Below are entries; output exactly the lines from the one with "Instruction: Click the Test" to the one with "Given: Click the Test1 folder icon", both included, and nothing else.

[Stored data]
=-=-=-=-=

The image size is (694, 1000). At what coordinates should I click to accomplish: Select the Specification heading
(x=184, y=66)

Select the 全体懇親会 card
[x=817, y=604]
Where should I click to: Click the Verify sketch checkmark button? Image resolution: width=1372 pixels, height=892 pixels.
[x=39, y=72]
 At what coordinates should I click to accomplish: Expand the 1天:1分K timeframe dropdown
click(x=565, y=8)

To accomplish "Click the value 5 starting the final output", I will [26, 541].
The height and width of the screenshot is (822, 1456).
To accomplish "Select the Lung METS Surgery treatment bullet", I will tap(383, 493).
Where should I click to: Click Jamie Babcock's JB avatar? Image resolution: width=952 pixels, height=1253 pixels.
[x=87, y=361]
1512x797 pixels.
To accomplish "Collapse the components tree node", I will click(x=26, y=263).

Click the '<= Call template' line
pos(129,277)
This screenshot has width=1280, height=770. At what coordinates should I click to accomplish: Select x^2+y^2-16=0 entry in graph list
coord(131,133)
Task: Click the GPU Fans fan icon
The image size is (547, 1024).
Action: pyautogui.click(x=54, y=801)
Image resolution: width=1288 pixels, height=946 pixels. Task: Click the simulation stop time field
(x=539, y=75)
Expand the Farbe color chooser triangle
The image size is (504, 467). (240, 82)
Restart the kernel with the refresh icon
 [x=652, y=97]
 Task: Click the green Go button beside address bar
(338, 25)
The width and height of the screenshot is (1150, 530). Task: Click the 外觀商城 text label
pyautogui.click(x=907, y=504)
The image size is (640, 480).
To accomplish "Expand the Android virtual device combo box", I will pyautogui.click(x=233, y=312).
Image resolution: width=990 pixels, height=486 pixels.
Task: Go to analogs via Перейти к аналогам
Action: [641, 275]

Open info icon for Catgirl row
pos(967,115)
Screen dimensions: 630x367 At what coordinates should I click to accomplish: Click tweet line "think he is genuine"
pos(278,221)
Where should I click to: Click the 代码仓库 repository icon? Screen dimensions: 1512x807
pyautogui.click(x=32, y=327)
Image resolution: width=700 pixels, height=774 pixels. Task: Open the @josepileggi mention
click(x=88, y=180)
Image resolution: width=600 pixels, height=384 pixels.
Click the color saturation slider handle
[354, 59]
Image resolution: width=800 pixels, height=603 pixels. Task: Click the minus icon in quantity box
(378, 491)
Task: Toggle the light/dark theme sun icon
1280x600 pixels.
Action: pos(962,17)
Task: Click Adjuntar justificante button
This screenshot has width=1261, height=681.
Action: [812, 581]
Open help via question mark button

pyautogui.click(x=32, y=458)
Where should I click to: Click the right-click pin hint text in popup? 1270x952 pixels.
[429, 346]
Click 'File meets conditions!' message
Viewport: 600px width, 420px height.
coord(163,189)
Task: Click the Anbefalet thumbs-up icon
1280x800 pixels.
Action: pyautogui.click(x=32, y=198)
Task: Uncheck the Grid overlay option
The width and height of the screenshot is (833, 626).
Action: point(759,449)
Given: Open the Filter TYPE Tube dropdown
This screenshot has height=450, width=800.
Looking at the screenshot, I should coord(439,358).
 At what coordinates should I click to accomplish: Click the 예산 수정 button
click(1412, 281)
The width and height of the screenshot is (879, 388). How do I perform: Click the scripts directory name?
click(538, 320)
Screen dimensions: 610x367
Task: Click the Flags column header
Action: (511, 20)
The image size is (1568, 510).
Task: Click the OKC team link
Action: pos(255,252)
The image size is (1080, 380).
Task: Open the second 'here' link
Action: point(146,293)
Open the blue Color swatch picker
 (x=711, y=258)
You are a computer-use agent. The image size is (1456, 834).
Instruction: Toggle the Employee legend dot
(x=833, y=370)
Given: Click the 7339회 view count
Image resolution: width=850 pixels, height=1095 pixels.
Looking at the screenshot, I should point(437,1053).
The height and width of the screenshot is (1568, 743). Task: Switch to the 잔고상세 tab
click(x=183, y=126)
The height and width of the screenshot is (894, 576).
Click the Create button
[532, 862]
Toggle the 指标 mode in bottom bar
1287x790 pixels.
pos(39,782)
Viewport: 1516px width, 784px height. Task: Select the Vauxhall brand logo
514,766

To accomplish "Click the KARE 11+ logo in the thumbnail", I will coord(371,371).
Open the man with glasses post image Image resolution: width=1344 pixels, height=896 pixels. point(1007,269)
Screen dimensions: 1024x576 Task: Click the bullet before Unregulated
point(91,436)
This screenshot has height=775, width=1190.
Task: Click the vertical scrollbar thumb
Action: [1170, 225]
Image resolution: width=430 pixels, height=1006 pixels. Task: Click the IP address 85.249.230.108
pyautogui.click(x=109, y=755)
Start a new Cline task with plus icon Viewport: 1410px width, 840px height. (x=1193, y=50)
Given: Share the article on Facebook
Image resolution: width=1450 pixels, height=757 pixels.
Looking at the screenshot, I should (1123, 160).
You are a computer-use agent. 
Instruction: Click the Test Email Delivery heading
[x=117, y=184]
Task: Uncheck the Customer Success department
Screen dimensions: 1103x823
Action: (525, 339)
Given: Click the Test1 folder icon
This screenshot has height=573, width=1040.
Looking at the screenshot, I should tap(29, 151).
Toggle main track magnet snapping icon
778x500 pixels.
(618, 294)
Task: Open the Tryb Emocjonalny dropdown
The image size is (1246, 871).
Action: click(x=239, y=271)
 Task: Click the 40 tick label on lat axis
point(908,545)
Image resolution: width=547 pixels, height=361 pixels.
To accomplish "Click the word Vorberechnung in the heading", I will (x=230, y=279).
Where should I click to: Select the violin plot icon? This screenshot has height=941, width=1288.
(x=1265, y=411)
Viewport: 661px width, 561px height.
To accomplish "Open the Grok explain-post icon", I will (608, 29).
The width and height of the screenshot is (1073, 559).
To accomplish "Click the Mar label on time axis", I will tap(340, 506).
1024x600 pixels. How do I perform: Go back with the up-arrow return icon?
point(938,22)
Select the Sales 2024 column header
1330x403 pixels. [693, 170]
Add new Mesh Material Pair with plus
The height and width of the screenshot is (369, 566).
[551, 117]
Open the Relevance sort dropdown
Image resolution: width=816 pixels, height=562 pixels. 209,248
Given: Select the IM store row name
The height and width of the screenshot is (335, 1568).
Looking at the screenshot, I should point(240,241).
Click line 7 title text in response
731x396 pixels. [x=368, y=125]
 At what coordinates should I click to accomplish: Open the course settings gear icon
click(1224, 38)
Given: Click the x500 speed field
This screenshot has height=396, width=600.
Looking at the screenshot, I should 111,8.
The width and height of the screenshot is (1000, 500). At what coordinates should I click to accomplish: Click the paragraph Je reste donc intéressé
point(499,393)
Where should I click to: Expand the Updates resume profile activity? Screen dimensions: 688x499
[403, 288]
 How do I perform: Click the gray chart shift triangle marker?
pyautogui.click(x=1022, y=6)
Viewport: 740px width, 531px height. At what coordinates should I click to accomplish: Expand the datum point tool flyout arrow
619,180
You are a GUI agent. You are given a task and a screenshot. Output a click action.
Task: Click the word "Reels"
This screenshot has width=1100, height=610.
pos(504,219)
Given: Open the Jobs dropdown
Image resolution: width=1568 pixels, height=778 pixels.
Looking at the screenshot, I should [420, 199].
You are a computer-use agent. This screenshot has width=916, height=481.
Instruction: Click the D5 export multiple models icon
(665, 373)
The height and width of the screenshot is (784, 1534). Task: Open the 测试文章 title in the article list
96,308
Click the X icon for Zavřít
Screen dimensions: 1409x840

=-=-=-=-=

=== Answer section ===
Instruction: Click the Test Email Delivery heading
[x=117, y=184]
Task: Uncheck the Customer Success department
Screen dimensions: 1103x823
Action: (525, 339)
Given: Click the Test1 folder icon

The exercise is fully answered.